The AUA guideline does not recommend the use of phytotherapy.1 Despite this, many patients—and any number of physicians—turn to phytotherapy to treat LUTS associated with BPH.
Some patients turn to phytotherapy without their physician’s knowledge, so it’s important to ask whether they are using any herbal preparations. Agents currently used include saw palmetto, African plum, South African star grass, and Cernilton.

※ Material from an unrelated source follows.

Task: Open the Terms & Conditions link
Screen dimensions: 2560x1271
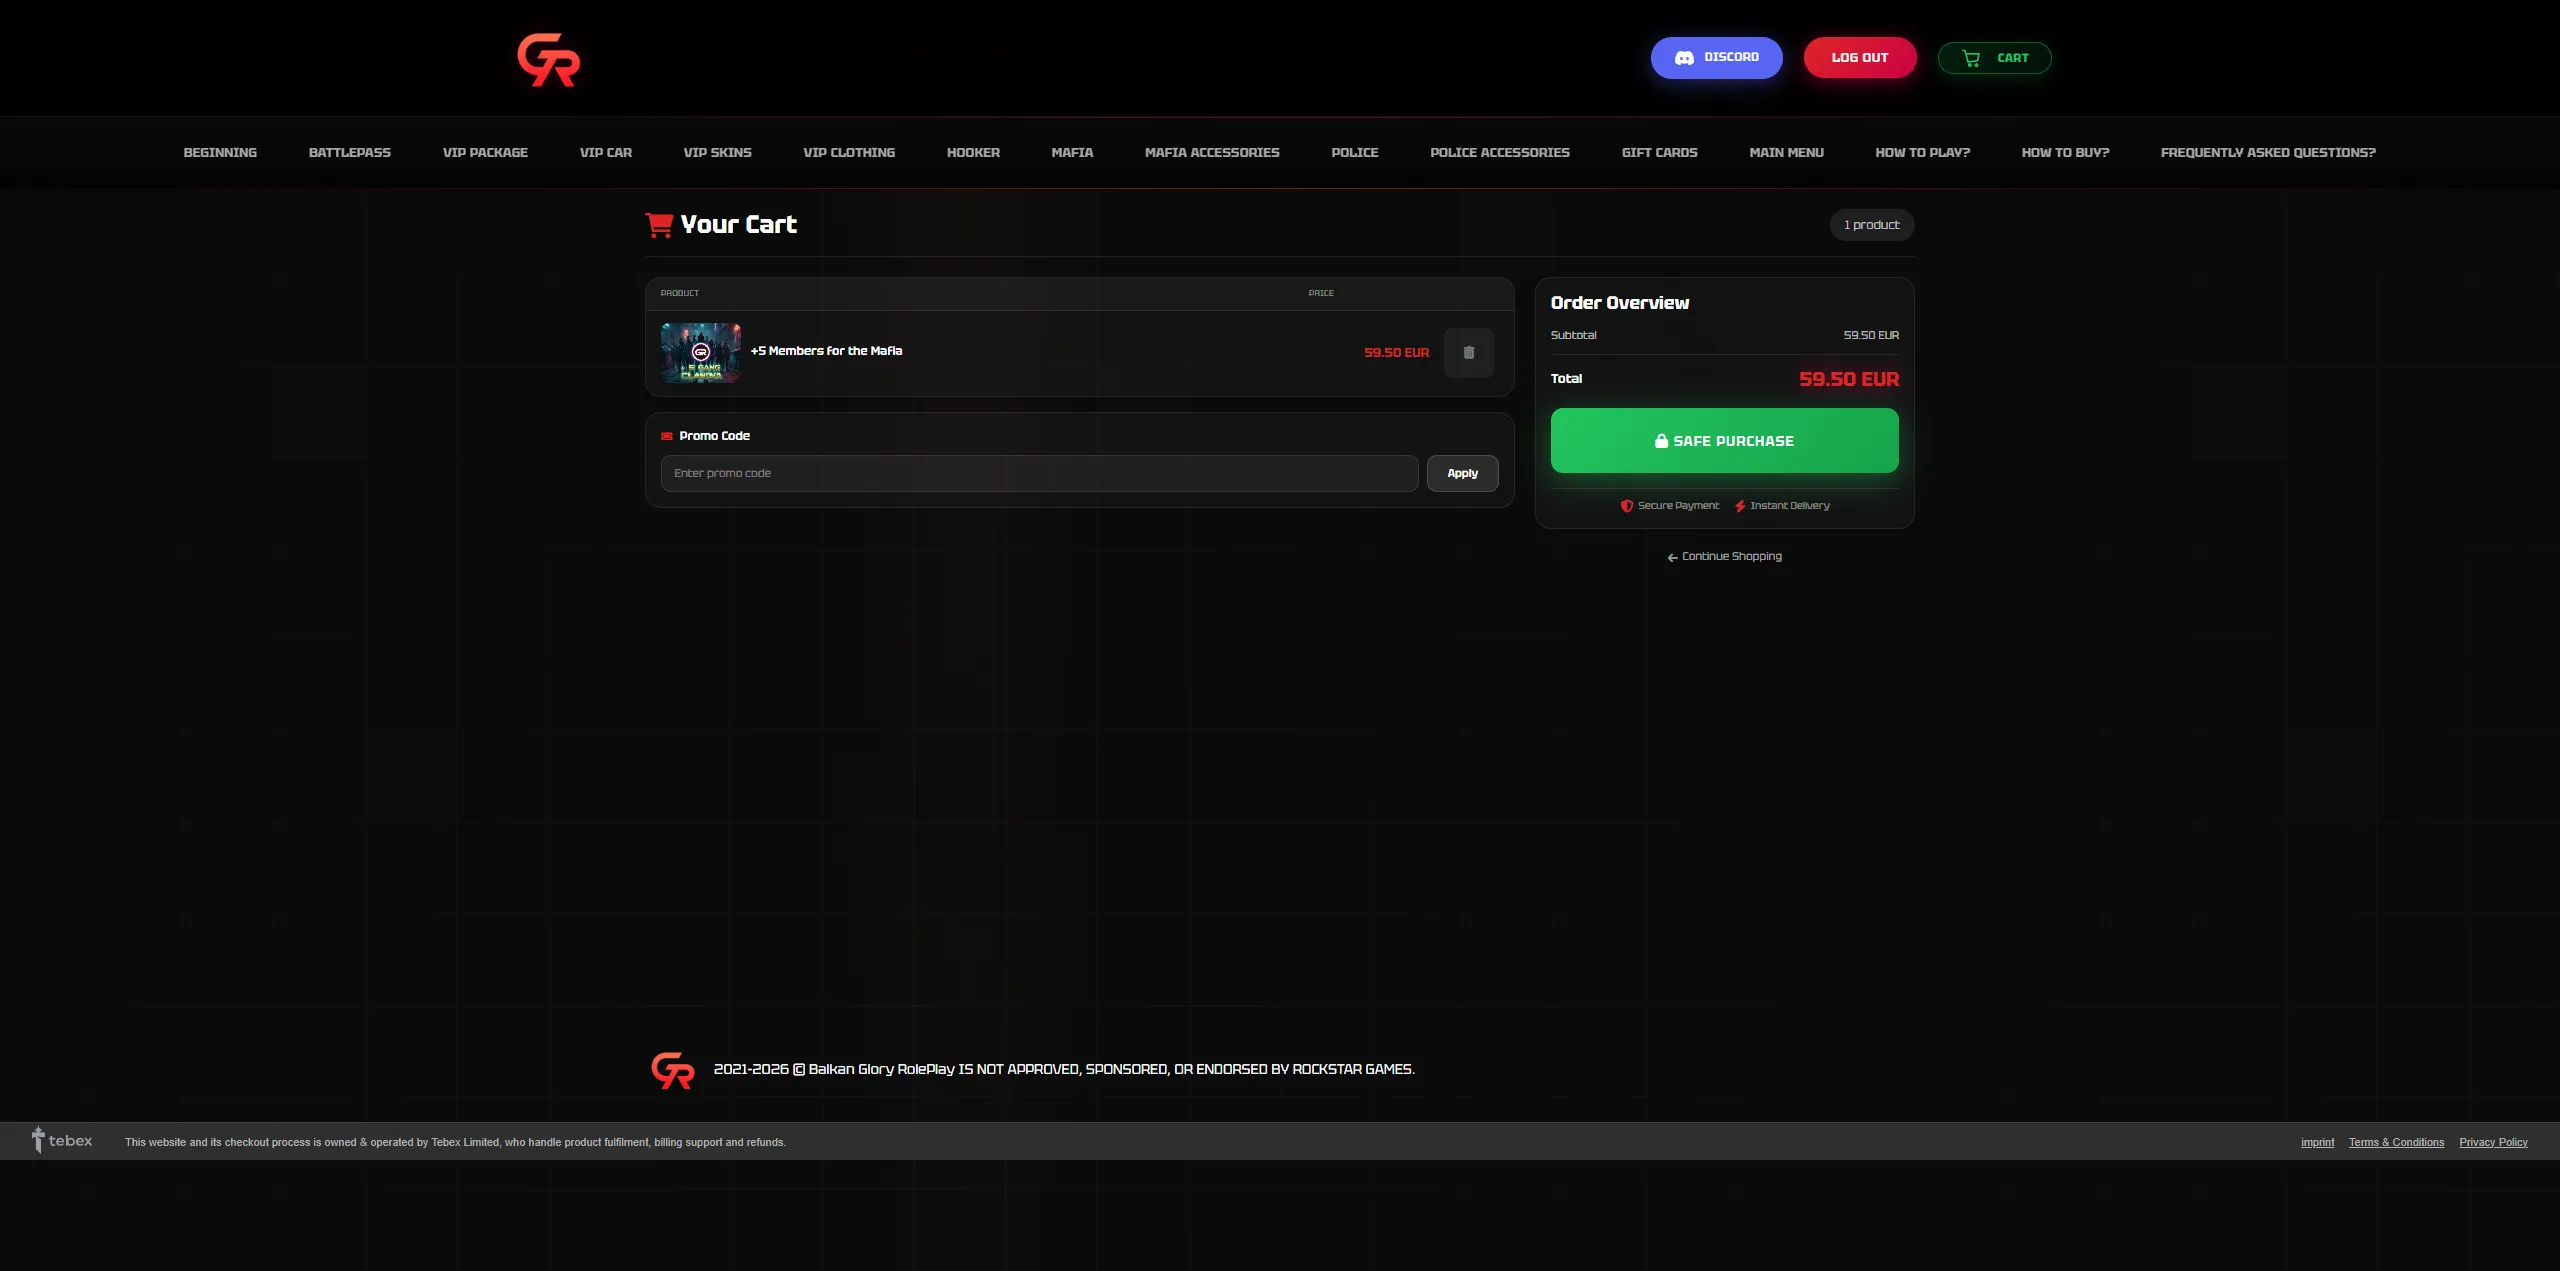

Saw palmetto (Serenoa repens) has been used by more than 2 million men in the United States. In 2006, Bent et al conducted a rigorously designed double-blinded trial in which 225 men older than 49 years with moderate-to-severe symptoms of BPH were treated for 1 year with saw palmetto extract (160 mg twice a day) or placebo.23 Saw palmetto did not ameliorate the symptoms of BPH. In contrast, a Cochrane systematic review last updated in 2002 asserted that this substance caused mild-to-moderate reductions in urologic symptoms and flow measures when given to men with symptomatic BPH.24 Long-term efficacy and safety of this product are unknown. Given the efficacy of saw palmetto, it is a reasonable option for men who prefer a nonprescription product to treat symptoms of BPH.
African plum (Pygeum africanum) is more effective than placebo in reducing symptoms of BPH and has few side effects, based on poorly designed small studies.25,26 Comparative data with finasteride or the α-adrenergic blockers are lacking.